While they are working within the world’s regulatory framework for now, these organizations don’t see themselves as providing resorts and second homes forever. Their goal is to be part of the rise of cities on the sea.
“I imagine living in a city floating on the water will have the same trade and entertainment and diversity and excitement of a city but on the ocean,” said Jackson. “Most seasteaders want a community and they want to build it with the values we have.”
They foresee a freedom unique to floating. “If my house floats,” Jackson says, “I can just leave. There’s an impermanence and I can just break away and move.” This also allows for an ideological freedom. If a person doesn’t like the direction a community is going in, they can detach and join or start another one. And therein lies the rub: how do we make sure the ocean — the new theoretical home of these dreams — is protected in a world where a group of people who reject environmental protection can simply float away and create their own community?

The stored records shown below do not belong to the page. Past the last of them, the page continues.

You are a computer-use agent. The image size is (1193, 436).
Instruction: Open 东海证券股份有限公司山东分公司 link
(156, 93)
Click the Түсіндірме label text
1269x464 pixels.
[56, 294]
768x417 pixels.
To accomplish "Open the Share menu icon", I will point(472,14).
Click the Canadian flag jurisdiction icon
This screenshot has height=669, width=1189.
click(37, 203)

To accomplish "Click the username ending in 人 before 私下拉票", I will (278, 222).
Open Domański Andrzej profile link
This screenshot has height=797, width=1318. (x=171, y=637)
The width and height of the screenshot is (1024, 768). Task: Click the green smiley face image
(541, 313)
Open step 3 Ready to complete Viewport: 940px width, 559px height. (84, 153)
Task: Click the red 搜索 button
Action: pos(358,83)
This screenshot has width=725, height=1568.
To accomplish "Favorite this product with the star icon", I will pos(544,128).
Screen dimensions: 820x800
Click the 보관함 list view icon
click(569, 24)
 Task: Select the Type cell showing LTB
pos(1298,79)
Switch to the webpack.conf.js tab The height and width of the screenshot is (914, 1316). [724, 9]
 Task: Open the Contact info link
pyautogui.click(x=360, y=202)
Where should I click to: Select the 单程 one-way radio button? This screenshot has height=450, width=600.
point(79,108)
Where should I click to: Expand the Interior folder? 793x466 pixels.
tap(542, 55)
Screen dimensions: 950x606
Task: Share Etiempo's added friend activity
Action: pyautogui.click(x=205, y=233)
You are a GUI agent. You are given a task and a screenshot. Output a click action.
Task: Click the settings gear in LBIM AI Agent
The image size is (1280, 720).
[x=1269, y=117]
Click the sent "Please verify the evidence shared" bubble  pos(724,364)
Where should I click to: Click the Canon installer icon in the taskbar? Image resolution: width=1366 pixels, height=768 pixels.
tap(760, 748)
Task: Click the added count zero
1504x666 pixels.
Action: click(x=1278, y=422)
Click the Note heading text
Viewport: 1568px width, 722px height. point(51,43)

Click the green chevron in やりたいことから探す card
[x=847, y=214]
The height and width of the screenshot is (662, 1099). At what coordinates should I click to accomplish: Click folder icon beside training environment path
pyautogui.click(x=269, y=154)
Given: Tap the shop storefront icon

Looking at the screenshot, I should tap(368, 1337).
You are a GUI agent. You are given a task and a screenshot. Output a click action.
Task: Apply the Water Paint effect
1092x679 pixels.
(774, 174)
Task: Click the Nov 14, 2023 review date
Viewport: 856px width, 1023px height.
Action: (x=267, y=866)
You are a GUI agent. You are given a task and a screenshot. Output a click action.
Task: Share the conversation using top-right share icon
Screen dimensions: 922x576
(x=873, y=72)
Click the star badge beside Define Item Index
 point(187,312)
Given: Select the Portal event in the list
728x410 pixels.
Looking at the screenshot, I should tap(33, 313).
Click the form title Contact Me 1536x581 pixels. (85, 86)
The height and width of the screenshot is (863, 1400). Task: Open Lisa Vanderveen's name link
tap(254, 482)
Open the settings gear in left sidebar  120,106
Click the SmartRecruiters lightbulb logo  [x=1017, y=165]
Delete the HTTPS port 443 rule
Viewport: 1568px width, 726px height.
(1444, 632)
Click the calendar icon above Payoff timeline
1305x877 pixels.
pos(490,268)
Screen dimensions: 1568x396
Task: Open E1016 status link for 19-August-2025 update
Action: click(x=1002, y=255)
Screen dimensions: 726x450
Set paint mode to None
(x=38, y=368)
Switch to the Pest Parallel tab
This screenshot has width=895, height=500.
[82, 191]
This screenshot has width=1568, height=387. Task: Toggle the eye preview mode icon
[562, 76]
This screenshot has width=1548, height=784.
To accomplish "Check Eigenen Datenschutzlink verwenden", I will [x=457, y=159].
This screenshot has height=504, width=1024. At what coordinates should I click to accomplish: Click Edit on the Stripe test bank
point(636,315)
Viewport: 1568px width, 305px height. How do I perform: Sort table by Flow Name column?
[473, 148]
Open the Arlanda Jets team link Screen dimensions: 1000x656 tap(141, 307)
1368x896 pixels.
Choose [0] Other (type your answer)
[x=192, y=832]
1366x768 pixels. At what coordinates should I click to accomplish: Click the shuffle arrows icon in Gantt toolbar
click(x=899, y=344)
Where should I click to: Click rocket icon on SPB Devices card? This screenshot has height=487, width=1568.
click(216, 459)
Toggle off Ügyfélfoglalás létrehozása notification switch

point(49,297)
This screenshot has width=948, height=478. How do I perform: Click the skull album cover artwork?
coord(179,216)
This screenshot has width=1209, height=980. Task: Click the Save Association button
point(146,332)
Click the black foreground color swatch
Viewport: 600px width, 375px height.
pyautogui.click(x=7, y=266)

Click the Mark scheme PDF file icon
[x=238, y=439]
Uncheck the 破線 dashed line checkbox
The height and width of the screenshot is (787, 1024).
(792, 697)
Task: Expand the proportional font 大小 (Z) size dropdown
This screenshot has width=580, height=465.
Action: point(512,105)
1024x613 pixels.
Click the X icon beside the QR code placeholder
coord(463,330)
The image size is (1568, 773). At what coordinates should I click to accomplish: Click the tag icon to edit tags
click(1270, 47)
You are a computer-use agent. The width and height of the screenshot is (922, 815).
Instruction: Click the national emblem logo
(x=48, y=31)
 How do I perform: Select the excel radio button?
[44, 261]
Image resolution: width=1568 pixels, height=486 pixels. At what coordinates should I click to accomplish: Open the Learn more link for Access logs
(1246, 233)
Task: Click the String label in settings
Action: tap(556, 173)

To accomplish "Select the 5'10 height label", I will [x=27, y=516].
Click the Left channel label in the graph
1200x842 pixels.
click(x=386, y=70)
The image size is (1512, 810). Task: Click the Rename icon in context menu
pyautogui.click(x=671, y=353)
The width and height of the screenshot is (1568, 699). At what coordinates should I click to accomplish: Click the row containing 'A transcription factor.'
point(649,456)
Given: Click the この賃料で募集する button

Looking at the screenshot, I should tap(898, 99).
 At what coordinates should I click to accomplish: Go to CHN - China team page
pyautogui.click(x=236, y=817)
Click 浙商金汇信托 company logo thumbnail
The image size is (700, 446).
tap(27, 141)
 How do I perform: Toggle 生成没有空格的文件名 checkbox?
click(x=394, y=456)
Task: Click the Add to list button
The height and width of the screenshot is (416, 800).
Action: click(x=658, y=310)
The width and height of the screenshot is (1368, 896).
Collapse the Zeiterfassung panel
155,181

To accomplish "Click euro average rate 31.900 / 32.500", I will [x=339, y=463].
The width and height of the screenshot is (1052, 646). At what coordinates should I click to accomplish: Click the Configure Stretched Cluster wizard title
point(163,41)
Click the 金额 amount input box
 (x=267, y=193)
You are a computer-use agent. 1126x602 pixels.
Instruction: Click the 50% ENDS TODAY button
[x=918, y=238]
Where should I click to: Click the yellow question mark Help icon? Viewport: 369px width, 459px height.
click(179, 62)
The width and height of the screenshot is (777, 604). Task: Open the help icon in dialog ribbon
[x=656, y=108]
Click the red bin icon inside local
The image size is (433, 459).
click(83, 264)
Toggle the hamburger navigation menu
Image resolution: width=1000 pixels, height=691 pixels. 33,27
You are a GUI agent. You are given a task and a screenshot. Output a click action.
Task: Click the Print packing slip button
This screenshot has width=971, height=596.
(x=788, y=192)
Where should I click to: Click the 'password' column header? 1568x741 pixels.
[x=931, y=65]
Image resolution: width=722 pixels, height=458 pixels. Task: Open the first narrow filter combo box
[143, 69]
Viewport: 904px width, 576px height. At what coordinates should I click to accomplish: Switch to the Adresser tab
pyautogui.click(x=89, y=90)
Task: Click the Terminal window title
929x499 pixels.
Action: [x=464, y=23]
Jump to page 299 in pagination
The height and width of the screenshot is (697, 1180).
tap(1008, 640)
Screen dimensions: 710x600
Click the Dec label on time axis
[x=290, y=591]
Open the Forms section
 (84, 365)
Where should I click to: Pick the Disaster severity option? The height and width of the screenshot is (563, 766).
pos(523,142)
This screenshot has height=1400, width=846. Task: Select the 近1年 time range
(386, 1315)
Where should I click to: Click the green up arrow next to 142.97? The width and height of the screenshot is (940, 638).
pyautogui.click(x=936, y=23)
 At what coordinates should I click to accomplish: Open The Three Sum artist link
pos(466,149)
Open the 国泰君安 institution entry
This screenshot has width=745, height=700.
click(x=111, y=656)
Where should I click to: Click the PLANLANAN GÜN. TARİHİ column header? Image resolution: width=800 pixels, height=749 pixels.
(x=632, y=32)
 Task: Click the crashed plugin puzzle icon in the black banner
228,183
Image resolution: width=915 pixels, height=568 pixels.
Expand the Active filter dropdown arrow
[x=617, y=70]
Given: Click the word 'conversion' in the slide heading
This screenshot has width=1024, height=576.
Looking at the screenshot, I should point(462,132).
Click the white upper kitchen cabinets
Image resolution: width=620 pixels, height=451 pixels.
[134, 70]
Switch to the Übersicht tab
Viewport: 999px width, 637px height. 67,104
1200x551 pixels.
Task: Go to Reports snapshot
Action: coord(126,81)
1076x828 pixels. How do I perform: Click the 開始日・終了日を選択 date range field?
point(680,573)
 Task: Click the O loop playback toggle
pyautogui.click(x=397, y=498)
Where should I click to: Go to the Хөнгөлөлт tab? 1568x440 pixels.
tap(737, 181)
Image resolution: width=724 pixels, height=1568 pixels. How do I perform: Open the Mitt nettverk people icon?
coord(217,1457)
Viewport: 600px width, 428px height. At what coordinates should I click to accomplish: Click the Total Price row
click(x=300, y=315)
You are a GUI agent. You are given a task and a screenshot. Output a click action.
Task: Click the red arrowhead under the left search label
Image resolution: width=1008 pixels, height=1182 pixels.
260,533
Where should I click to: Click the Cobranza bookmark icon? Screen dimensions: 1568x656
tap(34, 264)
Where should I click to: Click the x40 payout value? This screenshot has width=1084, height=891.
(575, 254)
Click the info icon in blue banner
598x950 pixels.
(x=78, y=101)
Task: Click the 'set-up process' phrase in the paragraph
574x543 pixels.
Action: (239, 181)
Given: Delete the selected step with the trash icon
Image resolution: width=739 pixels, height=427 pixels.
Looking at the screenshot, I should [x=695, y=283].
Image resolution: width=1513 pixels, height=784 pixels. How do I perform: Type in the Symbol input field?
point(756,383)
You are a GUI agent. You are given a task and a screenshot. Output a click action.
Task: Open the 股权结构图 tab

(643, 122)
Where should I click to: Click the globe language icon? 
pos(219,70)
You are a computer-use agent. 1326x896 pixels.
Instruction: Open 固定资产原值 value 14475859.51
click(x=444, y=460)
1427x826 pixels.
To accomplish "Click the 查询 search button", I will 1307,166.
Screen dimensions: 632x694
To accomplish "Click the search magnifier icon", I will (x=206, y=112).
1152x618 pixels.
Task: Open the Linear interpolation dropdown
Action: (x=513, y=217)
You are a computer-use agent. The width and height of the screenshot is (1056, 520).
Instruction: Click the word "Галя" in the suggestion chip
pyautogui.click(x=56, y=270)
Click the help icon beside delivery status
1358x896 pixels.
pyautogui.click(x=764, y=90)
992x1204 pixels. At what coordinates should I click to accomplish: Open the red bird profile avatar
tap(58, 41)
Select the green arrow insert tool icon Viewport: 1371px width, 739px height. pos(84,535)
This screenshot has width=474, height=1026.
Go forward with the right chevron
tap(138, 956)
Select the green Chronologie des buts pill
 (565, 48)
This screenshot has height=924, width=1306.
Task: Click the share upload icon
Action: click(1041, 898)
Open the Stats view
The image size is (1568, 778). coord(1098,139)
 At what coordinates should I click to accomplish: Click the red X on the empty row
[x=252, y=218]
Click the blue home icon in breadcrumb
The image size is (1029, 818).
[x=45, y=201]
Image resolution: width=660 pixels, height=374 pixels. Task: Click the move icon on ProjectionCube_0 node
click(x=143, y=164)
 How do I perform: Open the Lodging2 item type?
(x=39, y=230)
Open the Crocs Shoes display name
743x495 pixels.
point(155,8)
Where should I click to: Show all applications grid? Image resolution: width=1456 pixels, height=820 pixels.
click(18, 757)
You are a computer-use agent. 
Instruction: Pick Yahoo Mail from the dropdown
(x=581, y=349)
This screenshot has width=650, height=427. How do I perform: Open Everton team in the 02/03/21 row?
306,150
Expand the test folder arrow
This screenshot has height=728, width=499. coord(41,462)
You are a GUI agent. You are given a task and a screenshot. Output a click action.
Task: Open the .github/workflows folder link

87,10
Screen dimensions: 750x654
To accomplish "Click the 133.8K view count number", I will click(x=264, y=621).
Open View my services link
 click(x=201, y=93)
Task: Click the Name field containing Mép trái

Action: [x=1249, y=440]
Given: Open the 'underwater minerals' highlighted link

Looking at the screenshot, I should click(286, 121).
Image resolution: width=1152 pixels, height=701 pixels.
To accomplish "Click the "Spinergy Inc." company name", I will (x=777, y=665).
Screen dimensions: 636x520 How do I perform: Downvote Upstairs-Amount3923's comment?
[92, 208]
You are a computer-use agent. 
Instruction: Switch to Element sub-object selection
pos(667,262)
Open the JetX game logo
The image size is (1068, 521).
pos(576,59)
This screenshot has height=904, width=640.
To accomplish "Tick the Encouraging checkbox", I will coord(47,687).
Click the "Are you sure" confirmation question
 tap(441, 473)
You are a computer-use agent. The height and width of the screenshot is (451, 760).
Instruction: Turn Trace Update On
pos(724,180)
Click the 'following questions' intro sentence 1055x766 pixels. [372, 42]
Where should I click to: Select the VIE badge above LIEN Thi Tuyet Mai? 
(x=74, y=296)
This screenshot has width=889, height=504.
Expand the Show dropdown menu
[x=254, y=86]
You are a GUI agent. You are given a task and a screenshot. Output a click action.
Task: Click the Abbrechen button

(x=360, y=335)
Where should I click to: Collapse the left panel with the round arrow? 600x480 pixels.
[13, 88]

This future becomes even more desirable when framed in the context of climate adaptation.
The Seasteading Institute adopted climate change as an issue it could address around 2016, when it traveled to Tahiti in French Polynesia to create a legal structure for ‘seazones’ that would have a “special governing framework.” They said that the industry would “provide environmental resiliency to the millions of people threatened by rising sea levels, provide economic opportunities to people in remote and economically deprived environments, and provide humanity with new opportunities for organizing societies and governments,” according to a statement that is no longer available on the site but was accessed in 2017 by Raymond Craib. Craib wrote the all-encompassing book on seasteading, “Adventure Capitalism.”
The industry represents the allure and dangers of the rhetoric of climate adaptation — of a future where we accept that while the climate crisis will make land uninhabitable, it’s ok because we have found an even better alternative: the ocean. But if you even lightly tap the bubble around that dream, everything falls apart.
Somewhere in the process of walking this tightrope between legality and libertarianism, responsibility might just float away too.